In late 2017, transit planners conducted a public consultation process regarding the expansion of service. The most requested service improvements were (in order from most to least): the introduction of Saturday service, introduction of weekday evening service, introduction of Sunday service, a new connection to Newmarket, a third local bus route, and a connection to Barrie. A shuttle was also proposed to service the Reagens industrial area.
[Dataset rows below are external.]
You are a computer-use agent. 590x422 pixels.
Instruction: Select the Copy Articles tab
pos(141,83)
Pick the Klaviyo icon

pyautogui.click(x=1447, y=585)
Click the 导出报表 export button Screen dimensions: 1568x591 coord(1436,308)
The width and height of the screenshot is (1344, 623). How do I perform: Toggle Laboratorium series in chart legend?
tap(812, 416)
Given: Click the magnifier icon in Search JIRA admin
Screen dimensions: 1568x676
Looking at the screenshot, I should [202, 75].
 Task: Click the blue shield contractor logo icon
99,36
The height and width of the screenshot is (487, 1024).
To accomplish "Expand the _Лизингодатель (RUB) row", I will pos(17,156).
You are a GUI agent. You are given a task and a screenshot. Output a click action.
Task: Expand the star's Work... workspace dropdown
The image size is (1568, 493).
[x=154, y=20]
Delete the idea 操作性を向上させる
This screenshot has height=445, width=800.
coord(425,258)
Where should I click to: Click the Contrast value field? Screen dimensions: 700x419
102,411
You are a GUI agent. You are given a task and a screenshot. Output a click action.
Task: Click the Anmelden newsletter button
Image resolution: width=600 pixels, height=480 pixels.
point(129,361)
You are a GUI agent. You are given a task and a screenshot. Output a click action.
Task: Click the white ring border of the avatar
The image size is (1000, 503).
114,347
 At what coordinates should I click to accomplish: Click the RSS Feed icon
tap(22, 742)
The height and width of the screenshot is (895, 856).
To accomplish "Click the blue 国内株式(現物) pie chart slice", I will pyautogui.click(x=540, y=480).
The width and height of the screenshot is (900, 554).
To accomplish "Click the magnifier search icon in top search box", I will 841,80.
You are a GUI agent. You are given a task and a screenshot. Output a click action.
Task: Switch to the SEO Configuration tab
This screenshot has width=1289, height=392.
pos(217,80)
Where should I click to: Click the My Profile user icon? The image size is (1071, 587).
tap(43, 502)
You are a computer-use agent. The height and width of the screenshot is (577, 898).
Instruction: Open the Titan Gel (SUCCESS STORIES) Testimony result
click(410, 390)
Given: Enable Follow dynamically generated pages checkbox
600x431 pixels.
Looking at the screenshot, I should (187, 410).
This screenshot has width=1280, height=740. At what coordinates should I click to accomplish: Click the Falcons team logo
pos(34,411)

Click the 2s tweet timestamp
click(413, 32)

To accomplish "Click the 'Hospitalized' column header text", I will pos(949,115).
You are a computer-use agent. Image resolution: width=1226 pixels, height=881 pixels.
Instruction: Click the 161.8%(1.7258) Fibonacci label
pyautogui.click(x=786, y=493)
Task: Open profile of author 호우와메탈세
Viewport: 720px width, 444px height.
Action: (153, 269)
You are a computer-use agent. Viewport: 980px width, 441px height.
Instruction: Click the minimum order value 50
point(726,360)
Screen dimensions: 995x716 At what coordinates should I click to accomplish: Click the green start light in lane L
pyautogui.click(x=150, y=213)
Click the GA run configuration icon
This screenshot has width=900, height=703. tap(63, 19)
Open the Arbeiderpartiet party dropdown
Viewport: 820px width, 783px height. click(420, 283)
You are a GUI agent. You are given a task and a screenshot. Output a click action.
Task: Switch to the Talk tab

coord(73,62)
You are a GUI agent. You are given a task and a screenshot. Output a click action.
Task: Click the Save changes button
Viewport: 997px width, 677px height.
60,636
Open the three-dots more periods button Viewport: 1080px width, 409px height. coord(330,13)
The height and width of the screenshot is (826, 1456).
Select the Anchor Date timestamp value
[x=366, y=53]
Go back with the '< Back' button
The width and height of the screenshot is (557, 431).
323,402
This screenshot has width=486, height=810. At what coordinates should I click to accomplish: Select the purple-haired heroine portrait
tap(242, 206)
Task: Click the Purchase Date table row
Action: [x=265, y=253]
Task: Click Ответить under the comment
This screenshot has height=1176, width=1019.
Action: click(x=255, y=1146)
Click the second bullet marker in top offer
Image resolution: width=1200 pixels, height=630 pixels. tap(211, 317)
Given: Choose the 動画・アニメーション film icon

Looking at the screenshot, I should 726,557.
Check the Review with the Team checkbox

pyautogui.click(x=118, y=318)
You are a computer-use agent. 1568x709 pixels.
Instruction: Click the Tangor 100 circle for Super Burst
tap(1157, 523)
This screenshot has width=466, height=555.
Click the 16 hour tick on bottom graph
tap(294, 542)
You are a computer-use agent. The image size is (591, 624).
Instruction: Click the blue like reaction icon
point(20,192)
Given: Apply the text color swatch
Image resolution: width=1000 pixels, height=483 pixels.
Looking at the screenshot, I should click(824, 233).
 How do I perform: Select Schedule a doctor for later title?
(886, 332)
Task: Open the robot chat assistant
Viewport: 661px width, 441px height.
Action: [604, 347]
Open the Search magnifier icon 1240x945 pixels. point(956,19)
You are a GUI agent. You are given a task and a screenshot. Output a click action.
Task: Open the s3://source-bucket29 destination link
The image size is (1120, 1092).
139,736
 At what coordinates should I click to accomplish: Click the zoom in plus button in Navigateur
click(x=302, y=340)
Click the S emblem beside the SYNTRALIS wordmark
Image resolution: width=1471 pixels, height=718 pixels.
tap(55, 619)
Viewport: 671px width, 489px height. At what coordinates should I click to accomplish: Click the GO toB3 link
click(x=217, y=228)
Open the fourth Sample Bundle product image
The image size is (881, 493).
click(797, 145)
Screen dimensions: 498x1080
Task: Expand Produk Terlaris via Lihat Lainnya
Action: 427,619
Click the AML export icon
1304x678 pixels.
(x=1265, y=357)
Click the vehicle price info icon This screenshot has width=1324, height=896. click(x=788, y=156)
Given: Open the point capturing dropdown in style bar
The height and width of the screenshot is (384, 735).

Following this process, planners recommended introduction of Saturday daytime (9am to 5pm) and weekday evening (5pm to 7pm) service, a pilot Newmarket connection, and the Reagens industrial shuttle. On 4 September 2018, Bradford West Gwillimbury Town Council voted for a transit funding increase of $192,200 to pay for these improvements, but rejected the $40,000 Newmarket pilot, which would have connected the Bradford GO Station with the Newmarket Bus Terminal, allowing BWG Transit riders to connect to YRT and Viva buses and enhancing east–west mobility within the region. Town councilors criticized the potential for the plan to encourage out-of-town shopping, such as at the Upper Canada Mall. As an alternative, Mayor Rob Keffer suggested that a cross-jurisdiction route would be best achieved through the upper-tier governments of Simcoe County and York Region and their respective transit services, rather than the town's local BWG Transit.

==Fares==

BWG Transit uses a flat $3 cash fare for adults, while children under 5 ride for free. Riders can also purchase a reloadable electronic fare card, easyPASS, for $2. easyPASS fares are $1, with children under the age of 5 riding for free. The system uses 90-minute transfers, which are available as a paper slip for riders who pay the cash fare, or which are stored on the easyPASS card for easyPASS riders.

==Routes==

BWG Transit previously featured two routes until 2025, the 1 Crosstown and 2 Around-Town, which were both operated under contract by Switzer-Carty Transportation. Route 2 Around-Town was further broken down into routes 2A (clockwise) and 2B (counter-clockwise), which ran along roughly the same path in an opposing fashion. Route 2B (Around-Town: Counter-clockwise) did not operate on Saturdays, and the fixed-route system did not operate on Sundays. All other routes operated on a Monday–Friday schedule, with a reduced Saturday schedule.